Hint: In AC circuits different components like capacitor, inductor and resistor can be connected together. The current flowing in an AC circuit is generally taken as the root mean squared current which is the average square of values of currents. The power is dissipated across the resistor and the total impedance is the root of squares of reactance and resistor.

Formulae used:
$P=I_{rms}^{2}R$
$V={{I}_{rms}}Z$
$Z=\sqrt{X_{L}^{2}+{{R}^{2}}}$
$\omega L={{X}_{L}}$

Complete step-by-step solution:
Inductance is the tendency to oppose the change of current in a circuit. The current can change by changing its direction or magnitude. It is directly proportional to the rate of change of current I the circuit. Its SI unit is Henry ($H$). The potential developed due to change in current is given by-
$e=-L\dfrac{dI}{dt}$
Here,
$e$ is the potential developed
$L$ is the inductance
$\dfrac{dI}{dt}$ is the rate of change of current

In an AC circuit, the value of current oscillates between mean and extreme positions. The power consumption in an AC circuit takes place over a resistor as in a resistor power is dissipated as heat.

The formula for power is-
$P=I_{rms}^{2}R$
Here,
$P$ is power
${{I}_{rms}}$ is the root mean square current
$R$ is the resistor

Given, ${{I}_{rms}}=4A$, $P=250W$. We substitute given values in the above equation to get,
$\begin{align}
  & 240={{(4)}^{2}}\times R \\
 & \Rightarrow R=\dfrac{240}{16} \\
 & \therefore R=15\Omega \\
\end{align}$
Therefore, the resistance in the circuit is $15\Omega $.

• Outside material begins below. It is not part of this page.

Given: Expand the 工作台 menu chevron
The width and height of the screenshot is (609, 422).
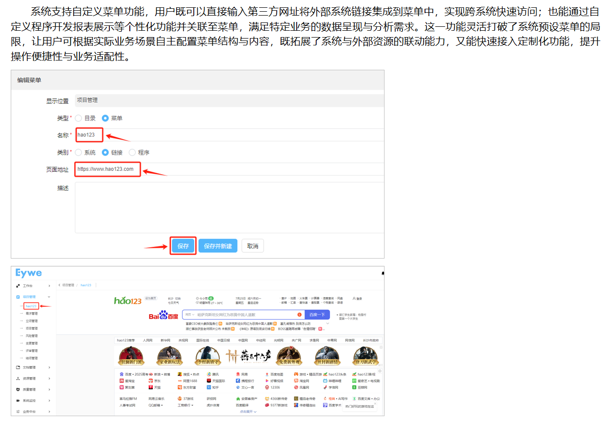Looking at the screenshot, I should [x=49, y=285].
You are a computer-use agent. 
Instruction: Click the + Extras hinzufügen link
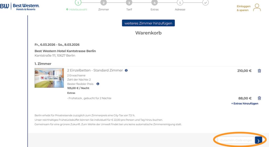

The voltage in the circuit is given by-
$V={{I}_{rms}}Z$
Here,
$V$ is the voltage
$Z$ is the impedance
$\begin{align}
  & \Rightarrow Z=\dfrac{V}{{{I}_{rms}}} \\
 & \Rightarrow Z=\dfrac{100}{4} \\
 & \therefore Z=25\Omega \\
\end{align}$

We know that,
$\begin{align}
  & Z=\sqrt{X_{L}^{2}+{{R}^{2}}} \\
 & \Rightarrow {{Z}^{2}}=X_{L}^{2}+{{R}^{2}} \\
 & \Rightarrow {{(25)}^{2}}=X_{L}^{2}+{{(15)}^{2}} \\
 & \Rightarrow X_{L}^{2}=625-225 \\
 & \Rightarrow X_{L}^{2}=400 \\
 & \therefore {{X}_{L}}=20\Omega \\
\end{align}$
Therefore, the inductive reactance is $20\Omega $

Inductive reactance is also given by-
$\begin{align}
  & \omega L={{X}_{L}} \\
 & \Rightarrow 2\pi fL={{X}_{L}} \\
 & \Rightarrow 2\pi \times 50L=20 \\
 & \therefore L=\dfrac{1}{5\pi }H \\
\end{align}$

Therefore, the inductance in the coil is $\dfrac{1}{5\pi }H$. Hence, the correct option is (A).

Note:
In an inductor potential difference is developed because the magnetic flux due to current associated with the inductor changes when current changes. The negative sign indicates that the direction of potential is opposite to the direction of change of current. If a capacitor was introduced in the circuit, the total reactance would be the difference between inductive and capacitive reactance.